Leveraging AI tools to track AI learning

There are many ways that companies are utilizing certain AI-powered software to help them understand how employees spend their time with these tools. For example, AI-powered skills intelligence platform Workera works with companies like Accenture, the U.S. Air Force, and Booz Allen Hamilton to help their employees accurately measure AI competencies.

With four tiers of AI readiness assessments, Workera is helping companies get a true grasp on how their employees are performing with AI. 

“You cannot take a one-size-fits-all approach when the workforce is so diverse,” said Kian Katanforoosh, CEO and co-founder of Workera. “Assessments allow us to understand the strengths and gaps in everyone and tell us where AI is going to help you be a better worker.”

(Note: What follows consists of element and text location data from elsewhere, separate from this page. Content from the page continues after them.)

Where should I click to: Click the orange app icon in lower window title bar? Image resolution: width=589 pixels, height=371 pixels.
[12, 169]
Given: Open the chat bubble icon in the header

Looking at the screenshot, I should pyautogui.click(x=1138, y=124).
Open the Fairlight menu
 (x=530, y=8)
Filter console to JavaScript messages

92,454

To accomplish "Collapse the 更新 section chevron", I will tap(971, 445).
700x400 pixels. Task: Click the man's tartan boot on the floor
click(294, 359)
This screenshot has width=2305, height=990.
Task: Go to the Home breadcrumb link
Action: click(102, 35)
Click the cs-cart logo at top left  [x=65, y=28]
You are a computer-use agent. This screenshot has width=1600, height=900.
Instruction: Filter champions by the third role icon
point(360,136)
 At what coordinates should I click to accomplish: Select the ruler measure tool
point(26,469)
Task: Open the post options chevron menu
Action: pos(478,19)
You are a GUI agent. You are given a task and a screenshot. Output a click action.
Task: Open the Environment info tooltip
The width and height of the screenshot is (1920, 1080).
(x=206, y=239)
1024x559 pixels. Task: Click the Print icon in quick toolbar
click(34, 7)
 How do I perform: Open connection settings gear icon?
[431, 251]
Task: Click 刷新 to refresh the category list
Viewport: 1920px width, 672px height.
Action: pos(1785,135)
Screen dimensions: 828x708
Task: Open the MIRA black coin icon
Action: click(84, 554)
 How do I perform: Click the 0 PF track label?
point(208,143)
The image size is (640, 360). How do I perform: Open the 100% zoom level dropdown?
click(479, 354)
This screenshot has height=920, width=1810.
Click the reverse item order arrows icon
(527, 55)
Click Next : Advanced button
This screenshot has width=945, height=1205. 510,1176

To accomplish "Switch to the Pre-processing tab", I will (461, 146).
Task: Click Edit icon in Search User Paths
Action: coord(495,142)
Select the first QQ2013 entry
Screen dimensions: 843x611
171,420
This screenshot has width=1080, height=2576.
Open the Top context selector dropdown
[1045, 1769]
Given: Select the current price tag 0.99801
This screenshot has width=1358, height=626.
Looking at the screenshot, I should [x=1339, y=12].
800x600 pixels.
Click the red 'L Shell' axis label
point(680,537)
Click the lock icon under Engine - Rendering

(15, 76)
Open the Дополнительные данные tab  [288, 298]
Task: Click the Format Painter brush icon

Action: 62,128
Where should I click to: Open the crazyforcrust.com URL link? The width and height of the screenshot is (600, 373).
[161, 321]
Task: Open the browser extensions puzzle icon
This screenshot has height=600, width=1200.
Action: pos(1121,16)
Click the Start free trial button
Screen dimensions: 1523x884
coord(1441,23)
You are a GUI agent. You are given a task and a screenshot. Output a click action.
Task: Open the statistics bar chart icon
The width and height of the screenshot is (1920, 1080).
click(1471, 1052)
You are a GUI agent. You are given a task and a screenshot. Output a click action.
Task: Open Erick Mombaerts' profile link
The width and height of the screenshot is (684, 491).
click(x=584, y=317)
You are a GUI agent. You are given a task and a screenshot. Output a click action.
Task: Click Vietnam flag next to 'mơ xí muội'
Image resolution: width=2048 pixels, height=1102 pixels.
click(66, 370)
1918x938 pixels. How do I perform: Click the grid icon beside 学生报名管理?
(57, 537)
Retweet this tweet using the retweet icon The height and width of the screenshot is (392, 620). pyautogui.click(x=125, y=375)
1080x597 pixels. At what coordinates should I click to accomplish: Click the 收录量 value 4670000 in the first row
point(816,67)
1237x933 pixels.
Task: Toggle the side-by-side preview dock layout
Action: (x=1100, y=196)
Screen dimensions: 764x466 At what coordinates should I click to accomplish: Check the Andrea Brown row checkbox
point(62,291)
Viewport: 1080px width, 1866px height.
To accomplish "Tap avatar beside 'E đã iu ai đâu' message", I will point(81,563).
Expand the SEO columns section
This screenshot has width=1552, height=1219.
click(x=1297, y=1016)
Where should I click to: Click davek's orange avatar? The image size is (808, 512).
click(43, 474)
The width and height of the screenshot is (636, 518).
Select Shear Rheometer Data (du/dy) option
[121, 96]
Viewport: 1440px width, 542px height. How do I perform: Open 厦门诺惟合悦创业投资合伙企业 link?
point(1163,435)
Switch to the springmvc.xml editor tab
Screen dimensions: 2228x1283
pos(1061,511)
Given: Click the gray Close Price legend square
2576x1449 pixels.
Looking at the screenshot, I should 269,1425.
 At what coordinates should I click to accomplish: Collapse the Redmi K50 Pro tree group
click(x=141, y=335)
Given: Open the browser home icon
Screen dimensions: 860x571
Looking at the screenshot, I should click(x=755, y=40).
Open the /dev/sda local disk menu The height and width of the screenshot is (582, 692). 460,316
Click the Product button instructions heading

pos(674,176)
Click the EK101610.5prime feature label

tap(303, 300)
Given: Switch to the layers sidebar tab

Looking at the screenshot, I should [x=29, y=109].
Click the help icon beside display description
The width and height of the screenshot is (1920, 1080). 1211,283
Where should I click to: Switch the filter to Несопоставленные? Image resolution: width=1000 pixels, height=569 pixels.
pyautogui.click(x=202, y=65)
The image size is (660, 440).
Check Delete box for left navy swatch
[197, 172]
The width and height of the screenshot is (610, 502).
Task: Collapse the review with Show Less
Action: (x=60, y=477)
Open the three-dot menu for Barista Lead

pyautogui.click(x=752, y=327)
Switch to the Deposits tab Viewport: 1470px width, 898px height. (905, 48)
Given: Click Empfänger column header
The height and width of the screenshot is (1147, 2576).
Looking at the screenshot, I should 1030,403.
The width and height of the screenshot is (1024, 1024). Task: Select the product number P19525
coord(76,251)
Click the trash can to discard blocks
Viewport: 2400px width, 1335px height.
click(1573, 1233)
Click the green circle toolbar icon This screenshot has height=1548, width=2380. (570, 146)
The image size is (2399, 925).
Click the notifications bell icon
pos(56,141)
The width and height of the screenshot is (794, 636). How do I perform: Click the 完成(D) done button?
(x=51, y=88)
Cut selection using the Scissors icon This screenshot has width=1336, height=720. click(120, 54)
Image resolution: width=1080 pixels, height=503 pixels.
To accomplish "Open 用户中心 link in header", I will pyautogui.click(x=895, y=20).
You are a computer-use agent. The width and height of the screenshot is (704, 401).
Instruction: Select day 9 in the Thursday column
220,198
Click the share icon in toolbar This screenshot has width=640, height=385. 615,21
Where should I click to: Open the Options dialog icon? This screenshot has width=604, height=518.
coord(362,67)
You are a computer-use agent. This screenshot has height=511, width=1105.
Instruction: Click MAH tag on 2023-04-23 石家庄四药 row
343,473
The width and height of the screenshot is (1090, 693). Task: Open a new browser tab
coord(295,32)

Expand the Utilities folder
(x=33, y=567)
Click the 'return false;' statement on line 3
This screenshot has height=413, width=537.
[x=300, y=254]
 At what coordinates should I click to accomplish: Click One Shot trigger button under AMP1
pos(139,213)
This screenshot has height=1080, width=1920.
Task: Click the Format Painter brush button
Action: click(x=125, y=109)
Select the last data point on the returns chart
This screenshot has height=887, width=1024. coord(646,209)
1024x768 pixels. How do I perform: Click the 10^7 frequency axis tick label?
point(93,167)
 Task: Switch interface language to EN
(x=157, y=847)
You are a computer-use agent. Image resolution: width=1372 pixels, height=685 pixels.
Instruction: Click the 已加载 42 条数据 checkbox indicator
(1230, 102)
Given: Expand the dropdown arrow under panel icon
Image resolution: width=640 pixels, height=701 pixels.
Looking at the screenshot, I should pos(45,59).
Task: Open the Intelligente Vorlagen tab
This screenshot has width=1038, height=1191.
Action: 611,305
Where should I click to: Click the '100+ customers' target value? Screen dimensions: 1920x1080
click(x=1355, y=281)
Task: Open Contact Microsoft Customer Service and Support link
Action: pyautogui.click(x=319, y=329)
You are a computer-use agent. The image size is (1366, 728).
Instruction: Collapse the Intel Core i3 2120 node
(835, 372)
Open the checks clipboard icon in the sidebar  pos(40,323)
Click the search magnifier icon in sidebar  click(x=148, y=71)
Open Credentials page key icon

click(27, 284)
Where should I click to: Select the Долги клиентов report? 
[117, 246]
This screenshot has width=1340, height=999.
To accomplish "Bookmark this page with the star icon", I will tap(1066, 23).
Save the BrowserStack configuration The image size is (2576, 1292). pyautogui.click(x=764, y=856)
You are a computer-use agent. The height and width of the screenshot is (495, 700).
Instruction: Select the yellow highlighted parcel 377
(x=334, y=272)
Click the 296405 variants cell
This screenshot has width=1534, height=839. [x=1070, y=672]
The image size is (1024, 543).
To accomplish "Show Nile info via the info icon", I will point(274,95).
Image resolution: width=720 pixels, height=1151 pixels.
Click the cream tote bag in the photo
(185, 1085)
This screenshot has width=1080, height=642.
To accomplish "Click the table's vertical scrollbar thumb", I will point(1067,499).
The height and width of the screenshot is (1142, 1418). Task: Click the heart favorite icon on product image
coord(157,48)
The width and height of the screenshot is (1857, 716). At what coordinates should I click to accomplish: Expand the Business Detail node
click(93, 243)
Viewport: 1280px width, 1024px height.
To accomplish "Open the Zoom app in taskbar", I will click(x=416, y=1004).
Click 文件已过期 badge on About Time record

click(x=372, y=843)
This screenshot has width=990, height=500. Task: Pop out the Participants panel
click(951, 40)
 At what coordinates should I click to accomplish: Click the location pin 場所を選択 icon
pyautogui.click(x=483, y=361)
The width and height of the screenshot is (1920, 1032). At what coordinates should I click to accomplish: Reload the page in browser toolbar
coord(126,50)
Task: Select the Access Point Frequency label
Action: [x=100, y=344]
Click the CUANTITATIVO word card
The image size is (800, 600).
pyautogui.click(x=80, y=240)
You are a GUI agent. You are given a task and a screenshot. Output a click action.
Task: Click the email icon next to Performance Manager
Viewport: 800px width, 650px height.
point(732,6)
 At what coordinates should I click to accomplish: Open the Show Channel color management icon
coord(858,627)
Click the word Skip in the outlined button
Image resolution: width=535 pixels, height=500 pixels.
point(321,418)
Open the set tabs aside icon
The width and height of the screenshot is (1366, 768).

Companies are using AI assessments to help find that starting point in employees’ skills and see how much they grow from there when they revisit it. It’s also been helpful for business leaders who might not be as familiar with AI as they’d like to be. Katanforoosh found that there are two types of business leaders when it comes to AI: those who pretend they know and those who are transparent with the fact they don’t know.

“Leaders who pretend they know something, like AI, when they don’t have the background in it and it’s new to them, are going to foster a culture of dangerous amateurs,” said Katanforoosh. “You’re going to have a lot of people in the organization who are going to try to mimic the leader by showing they know when they don’t. On the other hand, when a leader says ‘I’m not accomplished yet, we’re all in this together,’ it fosters a culture of transparency and life-long learning.”